Bağımsız ve tarafsız görev bilinciyle hareket ettiğinin çok net olduğunu ifade eden Akıncı, “O nedenle Emine Dizdarlı gibi bir yargıcı Ombudsman atadım. Daha önce de bu göreve atanan arkadaşlar oldu. Ancak hiçbiri Sayın Dizdarlı gibi herhangi bir siyasi parti ile ilişkilendirilemeyecek, tarafsız ve bağımsız isimler değildi. Kamu Hizmetleri Komisyonu Başkanı Kamil Kayral, Sayın Eroğlu tarafından atanmıştı. Bu arkadaşın görevini liyakata bakarak iki yıl daha da uzattık. Kaliteli eğitimlerden geçmiş, buradaki üniversitelerle hiçbir organik bağı olmayan değerli bir bilim insanımız olan Prof. Dr. Akile Büke YÖDAK Başkanı olarak benim dönemimde atandı. İnsafla düşünüldüğünde ‘Akıncı burada partizanlık yaptı’ denecek bir manzara asla yaşanmadı” şeklinde konuştu. 
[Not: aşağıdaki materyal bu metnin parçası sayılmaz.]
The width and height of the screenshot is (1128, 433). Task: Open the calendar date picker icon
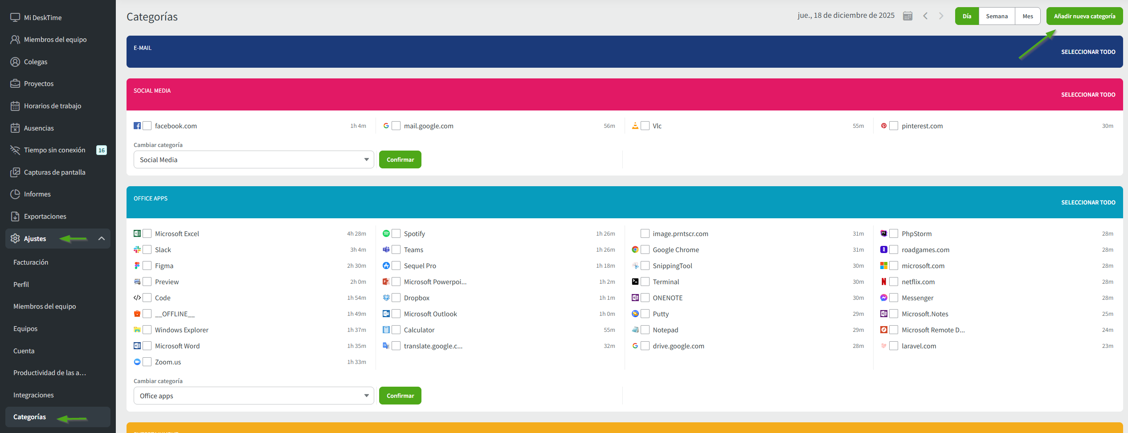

Pandemi döneminde yalnız hükümet değil, Meclis’teki muhalefet partileriyle de bir dizi toplantı yaptığını anımsatan Akıncı, o dönemde Bakanlar Kurulu’na 2 kez de başkanlık yaptığını belirtti.
O toplantılarda Tabipler Birliği’nin hazırladığı raporu anlatarak tedbir alınmazsa yaşanacakları anlattığını dile getiren Cumhurbaşkanı Akıncı, “Hedefim; cumhurbaşkanıyla hükümet ve muhalefetin birlikte çalışabileceği bir durumu hayata geçirebilmekti. Ancak şimdi beni iç politikada aktif olmamakla haksız yere eleştirenler, siyasi kaygılarla hareket ederek bir salgına karşı hep birlikte mücadele edilmesi için yaptığım öneriye olumlu karşılık vermedi” dedi.
“Salgın karşısında birlikte hareket edemeyeceksek başka hangi durumda bunu yapabiliriz” diye soran Akıncı, her şeye rağmen, seçimden sonra taşların yerine oturacağını ve birlikte hareket edebilmek için şartların olgunlaşacağına inandığını belirterek, “Halkımızın beklentisi de budur” dedi.